Senior Advisor Services Agreement between John D. Williams and Domtar Corporation

Contract Categories: Business Operations - Services Agreements
EX-10.1 2 d485933dex101.htm EX-10.1 EX-10.1

Exhibit 10.1

STRICTLY CONFIDENTIAL

March 15, 2023

Mr. John D. Williams

c/o Domtar Offices

Fort Mill, S.C.

Re:     Senior Advisor Services Agreement

Dear John,

As you know, you are currently employed as the President and Chief Executive Officer of Domtar Corporation, a Delaware corporation (the “Company” or “Domtar”), a wholly-owned subsidiary of Paper Excellence Group (“Paper Excellence”), pursuant to the Second Amended and Restated Employment Agreement between you and Domtar signed on November 18, 2021 (the “2021 Agreement”) attached hereto as Exhibit A. The term of the 2021 Agreement is scheduled to end on June 30, 2023.

The purpose of this Senior Advisor Services Agreement (the “2023 Agreement”) is to document our mutual agreement about your continued employment with Domtar following June 30, 2023 as a Senior Advisor to Jackson Wijaya, the founder of Paper Excellence (the “Founder”). Please note that except as otherwise provided herein, capitalized terms are defined by reference to the 2021 Agreement.

1. Employment.

(a) Senior Advisor Role. Effective on July 1, 2023, you will transition into the non-executive, temporary employee role of Senior Advisor to the Company and the Founder. In this role you will be expected to work two weeks per month. You will be responsible for supporting the Company’s leadership transition to a new President and Chief Executive Officer, and you shall perform related tasks commensurate with your position as Senior Advisor and former Chief Executive Officer, as may be reasonably requested of you by the Founder, to whom you will directly report. You will retain access to your email address, your executive assistant, and the Company’s information technology support team.
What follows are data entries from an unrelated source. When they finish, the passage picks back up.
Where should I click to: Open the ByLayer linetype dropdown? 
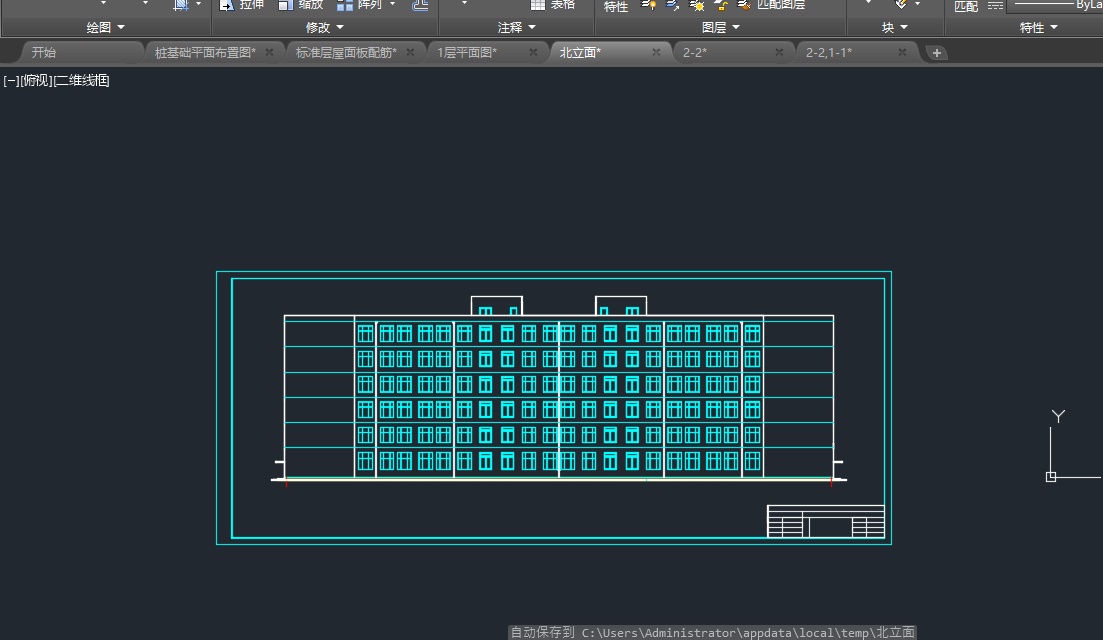pos(1055,5)

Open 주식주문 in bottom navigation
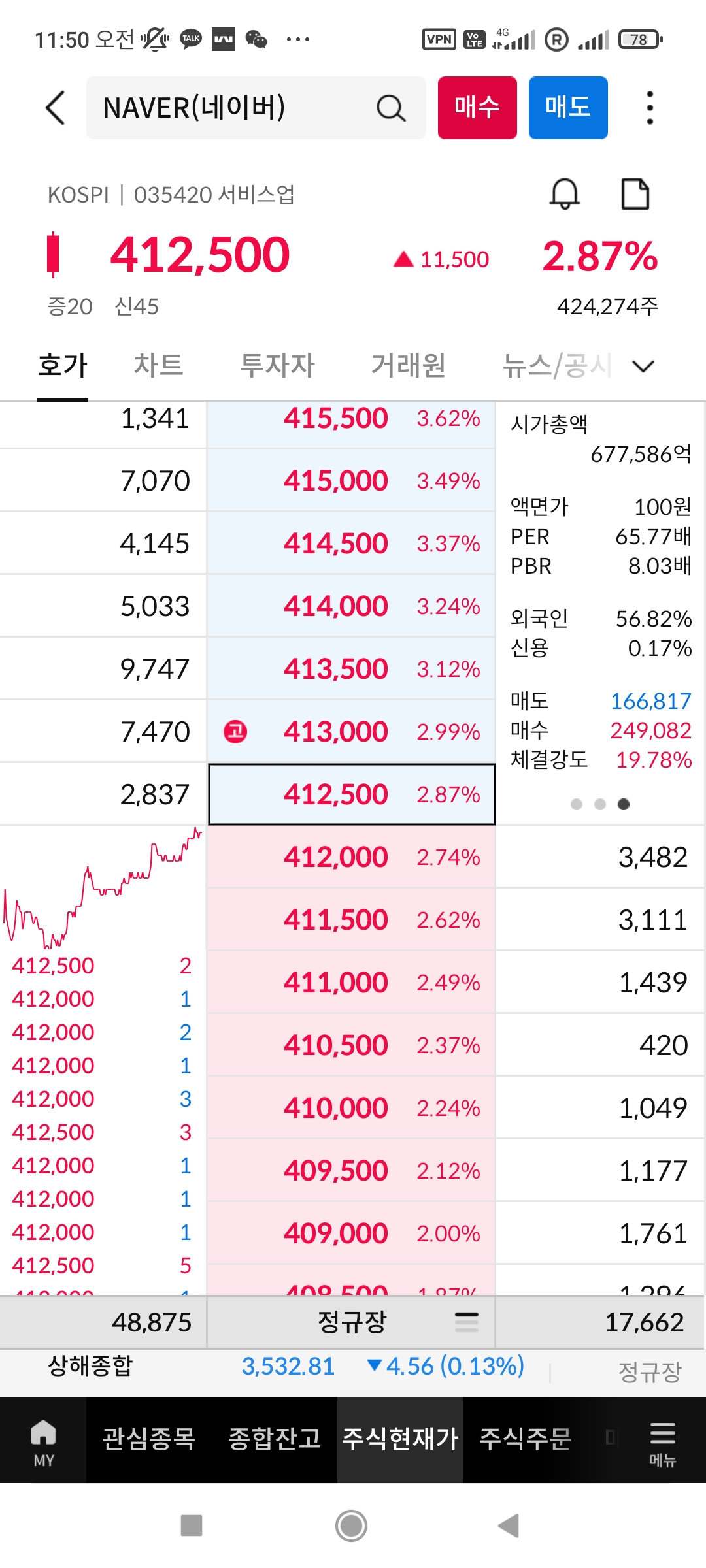[x=526, y=1439]
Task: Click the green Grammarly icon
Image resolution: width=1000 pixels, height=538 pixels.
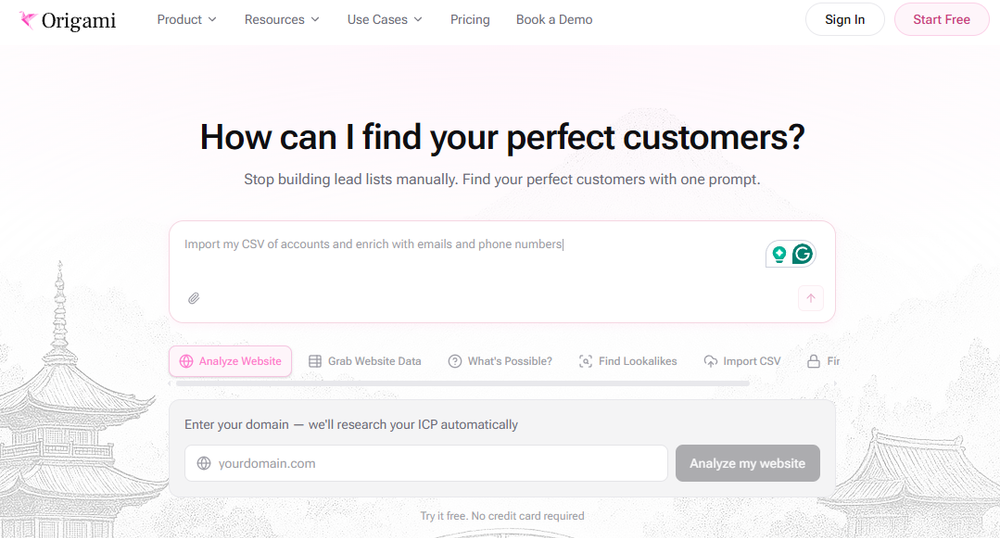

(b) Third Party Service. In your new role, you may continue your service on the corporate, civic, and charitable boards and committees upon which you currently serve, as set forth in Exhibit B hereto, provided that such service (individually or in the aggregate) does not materially interfere with the performance of your duties and responsibilities hereunder. During the Term (as defined below), you agree that you will not engage in any additional paid service with a third party, whether as an employee, director, consultant, or otherwise, without the prior written approval of the Founder.

 


2. Location. You may choose to perform your duties either remotely or at any Company office, as you determine. The role can be performed remotely, and Employee is expected to primarily work within the U.S. aside from periodic business travel outside the U.S. However, from time to time you may be required to travel to other locations at the request of the Founder to fulfill your responsibilities, including locations in Europe, South America, and Asia.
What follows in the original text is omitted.